## WHAT THE EXERCISE ASKS:
Write out the data exactly, keeping every line.

──────── RECORDS TO PROCESS ────────

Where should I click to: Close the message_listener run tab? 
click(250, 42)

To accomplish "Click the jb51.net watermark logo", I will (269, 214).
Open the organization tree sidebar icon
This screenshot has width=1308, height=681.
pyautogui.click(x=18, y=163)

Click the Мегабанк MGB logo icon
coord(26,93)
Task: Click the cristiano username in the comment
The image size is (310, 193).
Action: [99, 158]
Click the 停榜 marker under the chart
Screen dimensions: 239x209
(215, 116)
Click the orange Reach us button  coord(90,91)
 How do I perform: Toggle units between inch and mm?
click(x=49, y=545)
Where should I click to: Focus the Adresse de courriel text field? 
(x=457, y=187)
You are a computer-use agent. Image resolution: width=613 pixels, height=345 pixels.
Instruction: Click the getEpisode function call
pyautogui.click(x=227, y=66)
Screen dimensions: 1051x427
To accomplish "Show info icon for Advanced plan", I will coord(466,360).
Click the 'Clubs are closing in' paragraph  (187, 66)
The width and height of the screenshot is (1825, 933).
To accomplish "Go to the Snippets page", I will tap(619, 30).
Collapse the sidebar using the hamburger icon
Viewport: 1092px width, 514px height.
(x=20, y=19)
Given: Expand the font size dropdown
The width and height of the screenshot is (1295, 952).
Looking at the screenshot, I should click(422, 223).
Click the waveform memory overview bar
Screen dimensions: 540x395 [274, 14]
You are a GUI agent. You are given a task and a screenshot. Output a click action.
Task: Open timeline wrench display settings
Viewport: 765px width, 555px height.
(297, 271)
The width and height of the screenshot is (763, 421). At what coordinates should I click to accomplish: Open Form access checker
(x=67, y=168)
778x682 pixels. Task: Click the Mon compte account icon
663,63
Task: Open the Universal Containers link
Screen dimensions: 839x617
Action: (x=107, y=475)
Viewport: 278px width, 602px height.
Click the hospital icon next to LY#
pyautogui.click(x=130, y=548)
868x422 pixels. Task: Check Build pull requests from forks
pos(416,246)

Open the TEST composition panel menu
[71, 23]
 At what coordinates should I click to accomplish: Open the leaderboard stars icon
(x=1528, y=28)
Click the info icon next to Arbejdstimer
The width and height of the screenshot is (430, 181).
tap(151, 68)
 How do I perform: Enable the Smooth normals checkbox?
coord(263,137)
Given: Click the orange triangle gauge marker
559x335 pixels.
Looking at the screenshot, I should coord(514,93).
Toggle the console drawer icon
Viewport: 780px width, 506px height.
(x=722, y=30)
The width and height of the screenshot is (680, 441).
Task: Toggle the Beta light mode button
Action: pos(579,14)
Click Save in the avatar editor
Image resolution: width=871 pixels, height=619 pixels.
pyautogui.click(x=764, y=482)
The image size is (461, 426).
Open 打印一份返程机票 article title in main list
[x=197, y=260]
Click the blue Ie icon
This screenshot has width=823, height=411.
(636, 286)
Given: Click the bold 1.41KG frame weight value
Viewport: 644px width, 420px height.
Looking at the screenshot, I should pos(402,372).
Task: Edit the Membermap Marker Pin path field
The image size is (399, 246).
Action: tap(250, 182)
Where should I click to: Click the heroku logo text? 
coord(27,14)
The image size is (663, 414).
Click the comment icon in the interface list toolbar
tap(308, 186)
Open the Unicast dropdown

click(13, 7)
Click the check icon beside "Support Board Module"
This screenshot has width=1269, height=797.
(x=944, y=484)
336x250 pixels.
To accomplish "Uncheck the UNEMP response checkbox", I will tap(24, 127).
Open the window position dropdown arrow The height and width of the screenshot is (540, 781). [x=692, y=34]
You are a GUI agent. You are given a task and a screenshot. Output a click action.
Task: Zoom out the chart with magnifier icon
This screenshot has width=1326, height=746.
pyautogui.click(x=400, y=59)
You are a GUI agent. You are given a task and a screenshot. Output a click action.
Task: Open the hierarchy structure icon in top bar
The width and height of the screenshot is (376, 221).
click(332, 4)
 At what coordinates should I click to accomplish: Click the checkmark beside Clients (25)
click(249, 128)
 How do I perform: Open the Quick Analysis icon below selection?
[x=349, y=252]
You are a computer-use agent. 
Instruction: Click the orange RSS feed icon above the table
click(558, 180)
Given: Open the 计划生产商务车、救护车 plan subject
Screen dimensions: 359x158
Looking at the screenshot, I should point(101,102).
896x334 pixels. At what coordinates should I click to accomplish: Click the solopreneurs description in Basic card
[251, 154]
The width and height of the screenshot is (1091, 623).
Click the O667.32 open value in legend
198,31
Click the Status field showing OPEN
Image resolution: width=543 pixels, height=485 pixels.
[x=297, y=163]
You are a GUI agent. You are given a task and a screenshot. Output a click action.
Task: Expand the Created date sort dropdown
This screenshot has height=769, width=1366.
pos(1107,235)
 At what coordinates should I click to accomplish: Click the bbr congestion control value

────────

## FINAL ANSWER:
Where should I click to: Close the message_listener run tab? 
click(250, 42)

To accomplish "Click the jb51.net watermark logo", I will (269, 214).
Open the organization tree sidebar icon
This screenshot has width=1308, height=681.
pyautogui.click(x=18, y=163)

Click the Мегабанк MGB logo icon
coord(26,93)
Task: Click the cristiano username in the comment
The image size is (310, 193).
Action: [99, 158]
Click the 停榜 marker under the chart
Screen dimensions: 239x209
(215, 116)
Click the orange Reach us button  coord(90,91)
 How do I perform: Toggle units between inch and mm?
click(x=49, y=545)
Where should I click to: Focus the Adresse de courriel text field? 
(x=457, y=187)
You are a computer-use agent. Image resolution: width=613 pixels, height=345 pixels.
Instruction: Click the getEpisode function call
pyautogui.click(x=227, y=66)
Screen dimensions: 1051x427
To accomplish "Show info icon for Advanced plan", I will coord(466,360).
Click the 'Clubs are closing in' paragraph  (187, 66)
The width and height of the screenshot is (1825, 933).
To accomplish "Go to the Snippets page", I will tap(619, 30).
Collapse the sidebar using the hamburger icon
Viewport: 1092px width, 514px height.
(x=20, y=19)
Given: Expand the font size dropdown
The width and height of the screenshot is (1295, 952).
Looking at the screenshot, I should click(422, 223).
Click the waveform memory overview bar
Screen dimensions: 540x395 [274, 14]
You are a GUI agent. You are given a task and a screenshot. Output a click action.
Task: Open timeline wrench display settings
Viewport: 765px width, 555px height.
(297, 271)
The width and height of the screenshot is (763, 421). At what coordinates should I click to accomplish: Open Form access checker
(x=67, y=168)
778x682 pixels. Task: Click the Mon compte account icon
663,63
Task: Open the Universal Containers link
Screen dimensions: 839x617
Action: (x=107, y=475)
Viewport: 278px width, 602px height.
Click the hospital icon next to LY#
pyautogui.click(x=130, y=548)
868x422 pixels. Task: Check Build pull requests from forks
pos(416,246)

Open the TEST composition panel menu
[71, 23]
 At what coordinates should I click to accomplish: Open the leaderboard stars icon
(x=1528, y=28)
Click the info icon next to Arbejdstimer
The width and height of the screenshot is (430, 181).
tap(151, 68)
 How do I perform: Enable the Smooth normals checkbox?
coord(263,137)
Given: Click the orange triangle gauge marker
559x335 pixels.
Looking at the screenshot, I should coord(514,93).
Toggle the console drawer icon
Viewport: 780px width, 506px height.
(x=722, y=30)
The width and height of the screenshot is (680, 441).
Task: Toggle the Beta light mode button
Action: pos(579,14)
Click Save in the avatar editor
Image resolution: width=871 pixels, height=619 pixels.
pyautogui.click(x=764, y=482)
The image size is (461, 426).
Open 打印一份返程机票 article title in main list
[x=197, y=260]
Click the blue Ie icon
This screenshot has width=823, height=411.
(636, 286)
Given: Click the bold 1.41KG frame weight value
Viewport: 644px width, 420px height.
Looking at the screenshot, I should pos(402,372).
Task: Edit the Membermap Marker Pin path field
The image size is (399, 246).
Action: tap(250, 182)
Where should I click to: Click the heroku logo text? 
coord(27,14)
The image size is (663, 414).
Click the comment icon in the interface list toolbar
tap(308, 186)
Open the Unicast dropdown

click(13, 7)
Click the check icon beside "Support Board Module"
This screenshot has width=1269, height=797.
(x=944, y=484)
336x250 pixels.
To accomplish "Uncheck the UNEMP response checkbox", I will tap(24, 127).
Open the window position dropdown arrow The height and width of the screenshot is (540, 781). [x=692, y=34]
You are a GUI agent. You are given a task and a screenshot. Output a click action.
Task: Zoom out the chart with magnifier icon
This screenshot has width=1326, height=746.
pyautogui.click(x=400, y=59)
You are a GUI agent. You are given a task and a screenshot. Output a click action.
Task: Open the hierarchy structure icon in top bar
The width and height of the screenshot is (376, 221).
click(332, 4)
 At what coordinates should I click to accomplish: Click the checkmark beside Clients (25)
click(249, 128)
 How do I perform: Open the Quick Analysis icon below selection?
[x=349, y=252]
You are a computer-use agent. 
Instruction: Click the orange RSS feed icon above the table
click(558, 180)
Given: Open the 计划生产商务车、救护车 plan subject
Screen dimensions: 359x158
Looking at the screenshot, I should point(101,102).
896x334 pixels. At what coordinates should I click to accomplish: Click the solopreneurs description in Basic card
[251, 154]
The width and height of the screenshot is (1091, 623).
Click the O667.32 open value in legend
198,31
Click the Status field showing OPEN
Image resolution: width=543 pixels, height=485 pixels.
[x=297, y=163]
You are a GUI agent. You are given a task and a screenshot. Output a click action.
Task: Expand the Created date sort dropdown
This screenshot has height=769, width=1366.
pos(1107,235)
 At what coordinates should I click to accomplish: Click the bbr congestion control value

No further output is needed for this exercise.